DATASET ENTRIES START
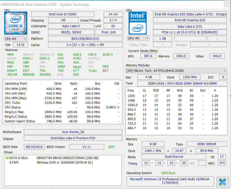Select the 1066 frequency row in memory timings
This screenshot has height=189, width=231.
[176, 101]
DATASET ENTRIES END
DATASET ENTRIES START
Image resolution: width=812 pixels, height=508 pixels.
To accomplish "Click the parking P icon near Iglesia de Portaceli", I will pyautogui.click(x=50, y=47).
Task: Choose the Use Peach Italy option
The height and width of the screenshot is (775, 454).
DATASET ENTRIES END
_YOUR OBJECTIVE:_ All that should be written out is the stretch of lines above between the one holding "Task: Choose the Use Peach Italy option" and the one holding "The height and", inclusive, exactly as given.

_TASK RESULT:_
Task: Choose the Use Peach Italy option
The height and width of the screenshot is (775, 454).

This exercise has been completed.